Once your Brand Touchpoint Wheel is complete, analyse each element to see if it’s consistently representing the brand and is effective. For this, round-up samples of all the touchpoints and answer the following questions.
- Is the logo usage following the brand guidelines?
- Is the typo following the brand guidelines?
- Are the colours following the brand guidelines?
- Is the visual content in alignment with the brand identity?
- Is the USP clearly stated?
- Are your corporate culture and values accurately reflected?
- Are the brand voice and tone vehiculated properly?
- Is the touchpoint performing well?
Stage 3. Make an action plan for improvement
A. Summarise your findings in a SWOT analysis
Now that you have gathered all the information required, you need to present it in a way that will allow you to form a plan of action for improvement.
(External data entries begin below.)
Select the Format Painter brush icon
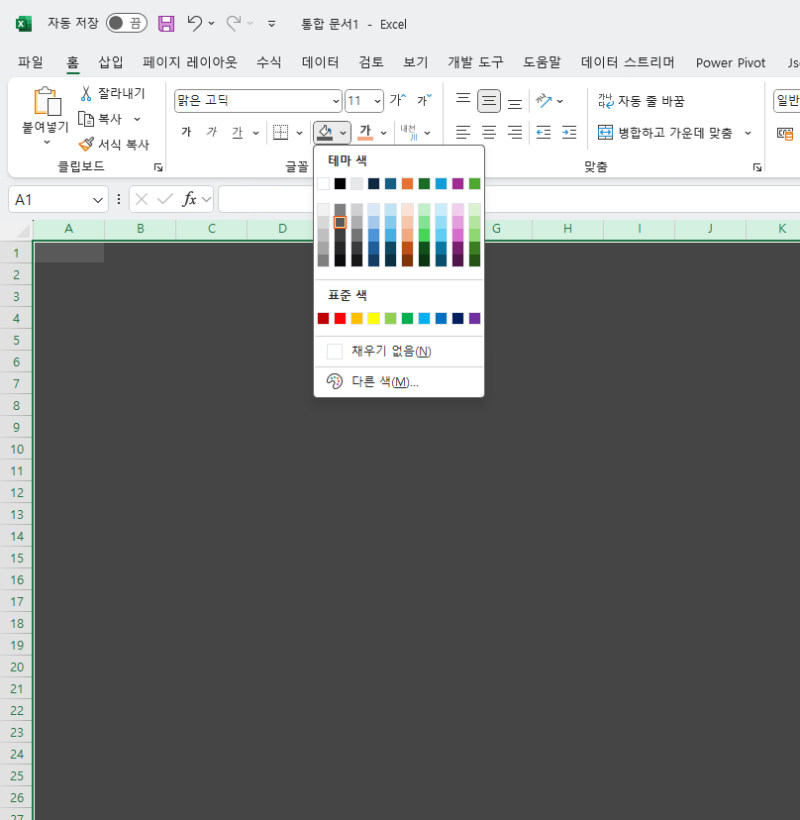 pyautogui.click(x=86, y=144)
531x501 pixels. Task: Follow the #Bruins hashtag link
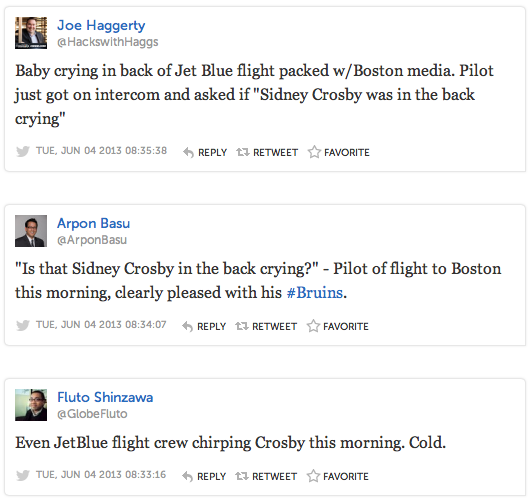coord(315,293)
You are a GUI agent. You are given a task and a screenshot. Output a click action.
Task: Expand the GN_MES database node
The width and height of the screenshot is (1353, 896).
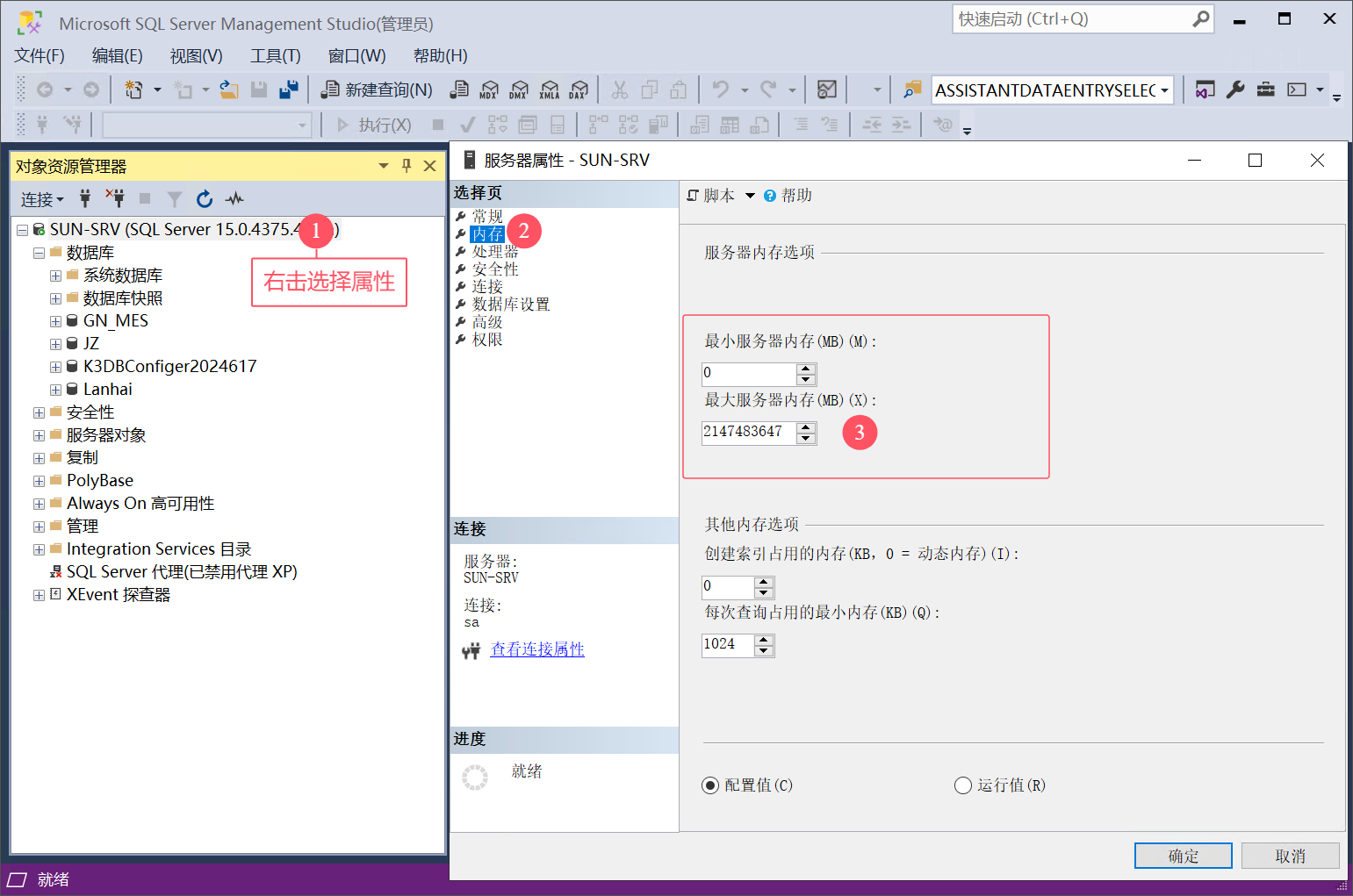(x=55, y=321)
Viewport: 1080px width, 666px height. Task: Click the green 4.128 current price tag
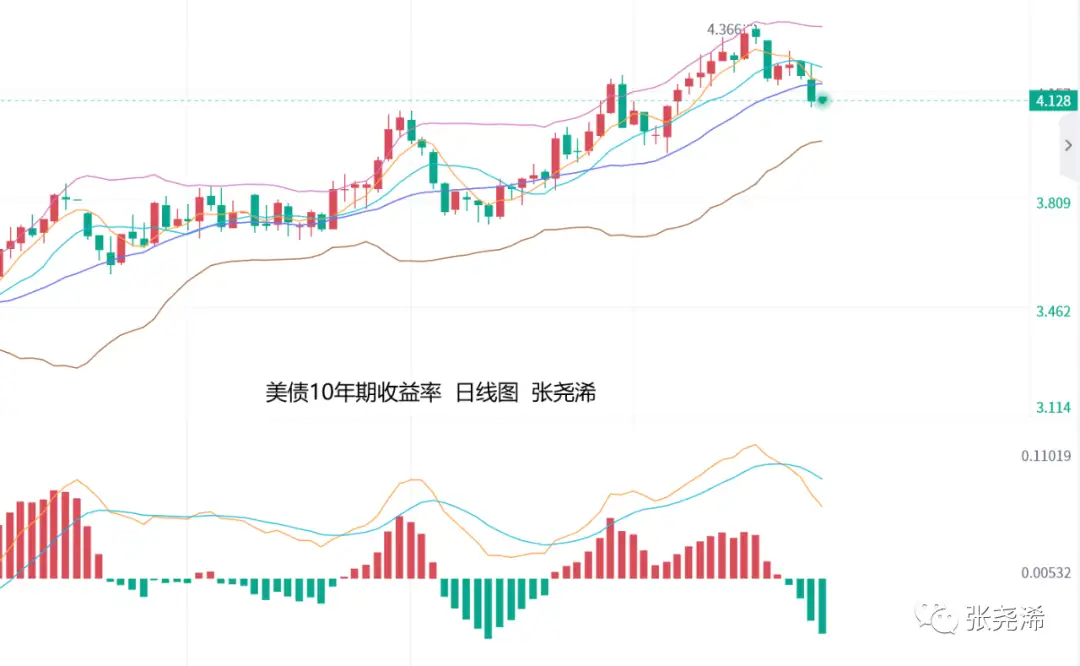point(1052,100)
For this, we recommend you organise the key findings in a SWOT analysis – highlighting how you can leverage strengths and opportunities but also reduce weaknesses and threats you identified in the audit.
B. Define the overall strategy for improvement
The SWOT analysis will ultimately lead you to make a choice between three major options:
- Keep your brand identity the way it is and slightly review your marketing mix and touchpoints.
- Overhaul your marketing mix, brand identity and touchpoints.
- Refresh your marketing mix, brand identity and touchpoints.
Most businesses would opt for the third option as it is a good compromise to maintain brand recognition whilst adapting to your changing environment. However, if you are a new business and realise that your brand identity is off, you should definitely consider developing a brand new identity from scratch.
C. Make an action plan
Based on the strategy you decide to adopt, develop an action plan outlining all initiatives required for improvement. Next to each initiative, define market segment(s) (if relevant), timeline, budget and KPIs so you can present the plan for approval and seamlessly implement it.
When executing the plan, make sure to monitor progress based on the set KPIs and market evolutions. Successful marketing strategies must evolve to meet changes in market trends.
You are now fully equipped to perform a brand audit for your business. However, keep in mind that it is really hard to read the label of a bottle from the inside out. Having an external team of experts to support you through the process could go a long way for your business.
Our Yah team of marketing strategists has over 30 years of experience in conducting brand audits. So, if you would like to get more information on performing a brand audit or on how we could assist you, don’t hesitate to contact us.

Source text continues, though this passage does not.